▶ _Task instructions_
The records below need retyping in full; give them again exactly.
Excerpted records Block Start
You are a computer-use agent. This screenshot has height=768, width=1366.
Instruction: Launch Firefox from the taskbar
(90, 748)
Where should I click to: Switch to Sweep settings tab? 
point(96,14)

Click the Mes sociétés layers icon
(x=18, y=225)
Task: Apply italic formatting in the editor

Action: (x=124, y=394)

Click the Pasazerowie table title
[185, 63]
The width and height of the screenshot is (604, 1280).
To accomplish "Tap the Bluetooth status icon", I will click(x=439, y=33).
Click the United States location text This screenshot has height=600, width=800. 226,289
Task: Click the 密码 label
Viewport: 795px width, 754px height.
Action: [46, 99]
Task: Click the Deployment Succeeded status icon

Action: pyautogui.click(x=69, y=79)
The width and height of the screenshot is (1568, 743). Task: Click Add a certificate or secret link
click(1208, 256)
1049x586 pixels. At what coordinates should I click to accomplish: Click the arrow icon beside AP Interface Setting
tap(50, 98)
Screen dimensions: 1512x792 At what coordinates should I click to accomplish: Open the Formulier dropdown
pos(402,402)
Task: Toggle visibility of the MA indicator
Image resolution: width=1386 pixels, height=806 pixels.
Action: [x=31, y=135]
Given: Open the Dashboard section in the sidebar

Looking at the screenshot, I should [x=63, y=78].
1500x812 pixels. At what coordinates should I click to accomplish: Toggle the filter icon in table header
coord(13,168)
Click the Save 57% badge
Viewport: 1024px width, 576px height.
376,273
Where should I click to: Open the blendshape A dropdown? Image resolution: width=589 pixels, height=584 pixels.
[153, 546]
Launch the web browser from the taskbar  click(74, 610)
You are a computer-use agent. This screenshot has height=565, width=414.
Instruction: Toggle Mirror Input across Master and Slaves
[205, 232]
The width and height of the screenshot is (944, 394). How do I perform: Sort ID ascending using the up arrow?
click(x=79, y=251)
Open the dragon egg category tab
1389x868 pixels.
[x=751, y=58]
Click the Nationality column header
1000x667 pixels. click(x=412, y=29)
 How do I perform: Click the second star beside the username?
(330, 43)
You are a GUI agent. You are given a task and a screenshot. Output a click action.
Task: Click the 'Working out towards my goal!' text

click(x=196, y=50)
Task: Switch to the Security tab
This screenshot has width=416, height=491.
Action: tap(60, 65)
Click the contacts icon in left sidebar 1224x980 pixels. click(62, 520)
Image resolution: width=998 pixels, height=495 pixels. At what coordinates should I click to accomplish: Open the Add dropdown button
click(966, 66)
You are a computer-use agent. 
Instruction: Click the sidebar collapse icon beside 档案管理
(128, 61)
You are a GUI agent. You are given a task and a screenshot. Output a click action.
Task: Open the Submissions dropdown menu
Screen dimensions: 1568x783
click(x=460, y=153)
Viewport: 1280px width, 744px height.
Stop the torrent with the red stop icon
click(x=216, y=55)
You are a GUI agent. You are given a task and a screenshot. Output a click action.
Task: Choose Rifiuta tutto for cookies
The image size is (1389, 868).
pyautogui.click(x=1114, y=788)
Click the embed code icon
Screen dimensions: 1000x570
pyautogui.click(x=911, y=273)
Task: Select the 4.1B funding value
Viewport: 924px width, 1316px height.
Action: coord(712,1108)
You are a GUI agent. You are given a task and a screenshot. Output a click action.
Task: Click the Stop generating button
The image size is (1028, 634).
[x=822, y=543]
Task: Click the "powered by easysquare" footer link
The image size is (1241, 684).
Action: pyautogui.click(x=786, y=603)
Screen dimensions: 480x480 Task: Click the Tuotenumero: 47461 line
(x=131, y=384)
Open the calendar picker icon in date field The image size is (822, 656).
Excerpted records Block End
▶ _Response for this exercise_
You are a computer-use agent. This screenshot has height=768, width=1366.
Instruction: Launch Firefox from the taskbar
(90, 748)
Where should I click to: Switch to Sweep settings tab? 
point(96,14)

Click the Mes sociétés layers icon
(x=18, y=225)
Task: Apply italic formatting in the editor

Action: (x=124, y=394)

Click the Pasazerowie table title
[185, 63]
The width and height of the screenshot is (604, 1280).
To accomplish "Tap the Bluetooth status icon", I will click(x=439, y=33).
Click the United States location text This screenshot has height=600, width=800. 226,289
Task: Click the 密码 label
Viewport: 795px width, 754px height.
Action: [46, 99]
Task: Click the Deployment Succeeded status icon

Action: pyautogui.click(x=69, y=79)
The width and height of the screenshot is (1568, 743). Task: Click Add a certificate or secret link
click(1208, 256)
1049x586 pixels. At what coordinates should I click to accomplish: Click the arrow icon beside AP Interface Setting
tap(50, 98)
Screen dimensions: 1512x792 At what coordinates should I click to accomplish: Open the Formulier dropdown
pos(402,402)
Task: Toggle visibility of the MA indicator
Image resolution: width=1386 pixels, height=806 pixels.
Action: [x=31, y=135]
Given: Open the Dashboard section in the sidebar

Looking at the screenshot, I should [x=63, y=78].
1500x812 pixels. At what coordinates should I click to accomplish: Toggle the filter icon in table header
coord(13,168)
Click the Save 57% badge
Viewport: 1024px width, 576px height.
376,273
Where should I click to: Open the blendshape A dropdown? Image resolution: width=589 pixels, height=584 pixels.
[153, 546]
Launch the web browser from the taskbar  click(74, 610)
You are a computer-use agent. This screenshot has height=565, width=414.
Instruction: Toggle Mirror Input across Master and Slaves
[205, 232]
The width and height of the screenshot is (944, 394). How do I perform: Sort ID ascending using the up arrow?
click(x=79, y=251)
Open the dragon egg category tab
1389x868 pixels.
[x=751, y=58]
Click the Nationality column header
1000x667 pixels. click(x=412, y=29)
 How do I perform: Click the second star beside the username?
(330, 43)
You are a GUI agent. You are given a task and a screenshot. Output a click action.
Task: Click the 'Working out towards my goal!' text

click(x=196, y=50)
Task: Switch to the Security tab
This screenshot has width=416, height=491.
Action: tap(60, 65)
Click the contacts icon in left sidebar 1224x980 pixels. click(62, 520)
Image resolution: width=998 pixels, height=495 pixels. At what coordinates should I click to accomplish: Open the Add dropdown button
click(966, 66)
You are a computer-use agent. 
Instruction: Click the sidebar collapse icon beside 档案管理
(128, 61)
You are a GUI agent. You are given a task and a screenshot. Output a click action.
Task: Open the Submissions dropdown menu
Screen dimensions: 1568x783
click(x=460, y=153)
Viewport: 1280px width, 744px height.
Stop the torrent with the red stop icon
click(x=216, y=55)
You are a GUI agent. You are given a task and a screenshot. Output a click action.
Task: Choose Rifiuta tutto for cookies
The image size is (1389, 868).
pyautogui.click(x=1114, y=788)
Click the embed code icon
Screen dimensions: 1000x570
pyautogui.click(x=911, y=273)
Task: Select the 4.1B funding value
Viewport: 924px width, 1316px height.
Action: coord(712,1108)
You are a GUI agent. You are given a task and a screenshot. Output a click action.
Task: Click the Stop generating button
The image size is (1028, 634).
[x=822, y=543]
Task: Click the "powered by easysquare" footer link
The image size is (1241, 684).
Action: pyautogui.click(x=786, y=603)
Screen dimensions: 480x480 Task: Click the Tuotenumero: 47461 line
(x=131, y=384)
Open the calendar picker icon in date field The image size is (822, 656).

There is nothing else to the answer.